__WRITTEN TASK__. Return the lines of each of the records below word for word, leaving out the pictures.

-- start SUPPLIED MATERIAL --

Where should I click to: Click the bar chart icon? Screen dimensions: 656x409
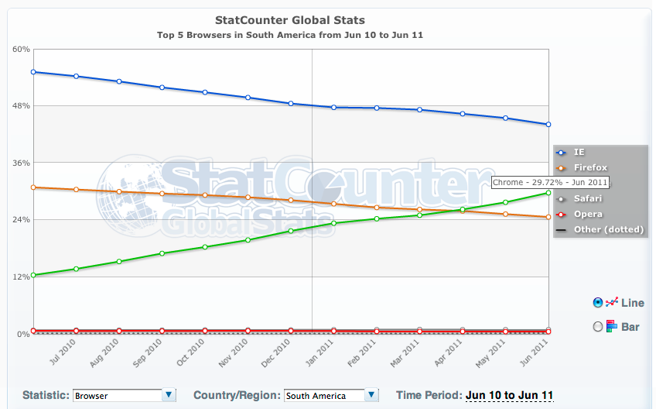point(611,326)
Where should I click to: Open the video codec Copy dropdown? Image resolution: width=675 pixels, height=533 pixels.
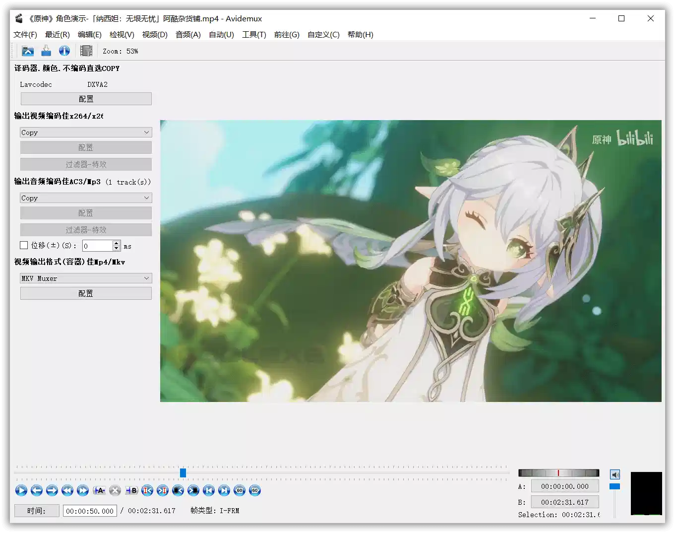[85, 132]

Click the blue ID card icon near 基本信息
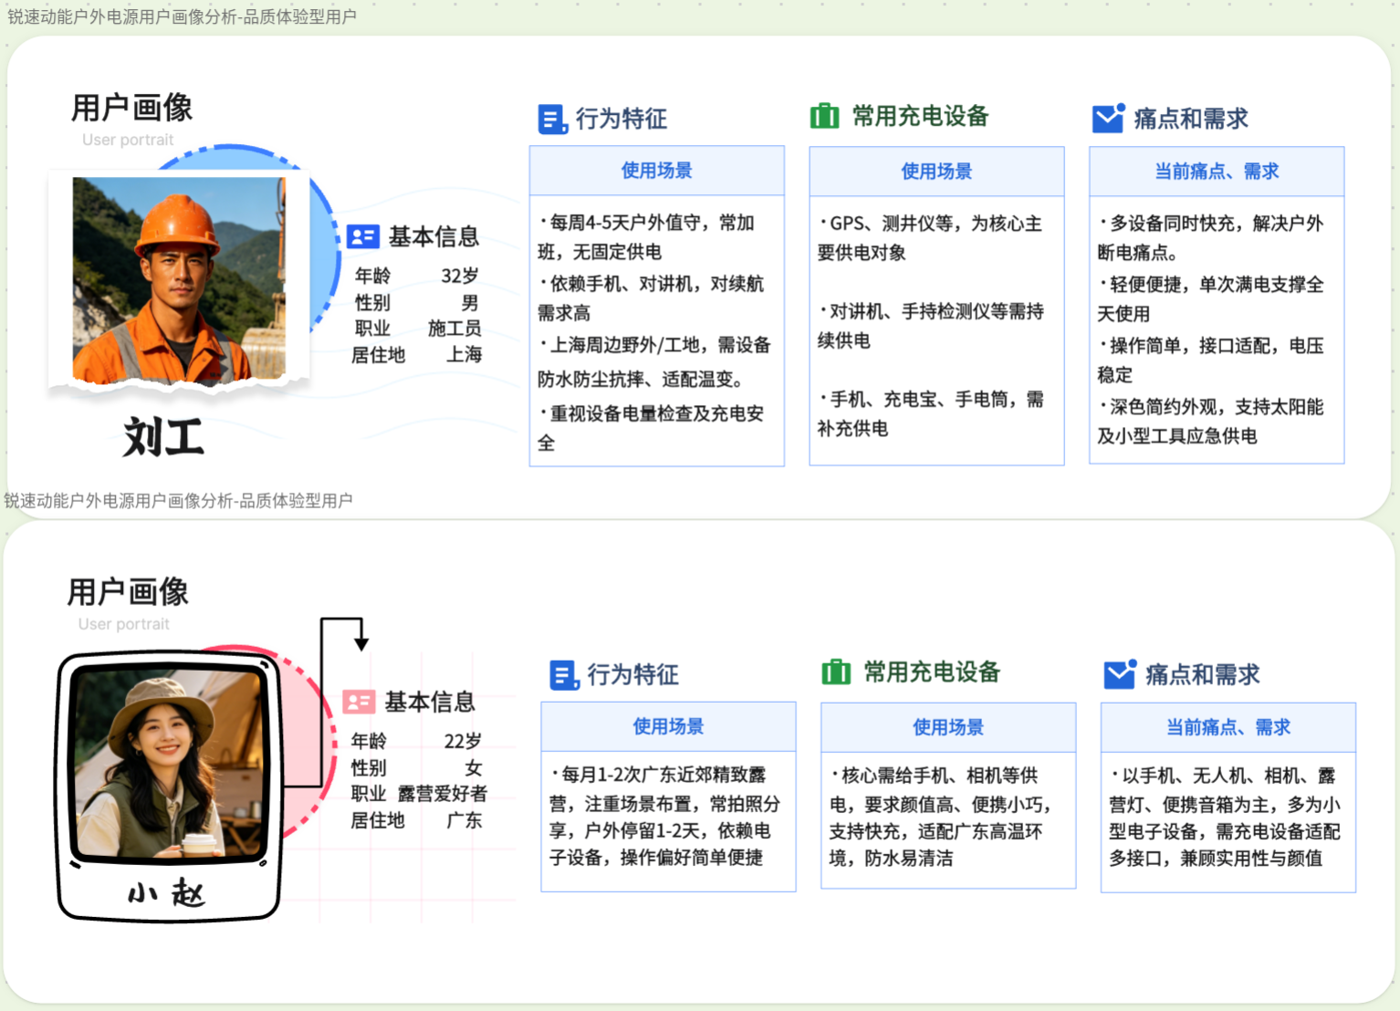click(x=362, y=236)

-- end SUPPLIED MATERIAL --

__WRITTEN ANSWER__.
Where should I click to: Click the bar chart icon? Screen dimensions: 656x409
point(611,326)
Where should I click to: Open the video codec Copy dropdown? Image resolution: width=675 pixels, height=533 pixels.
[85, 132]

Click the blue ID card icon near 基本信息
click(x=362, y=236)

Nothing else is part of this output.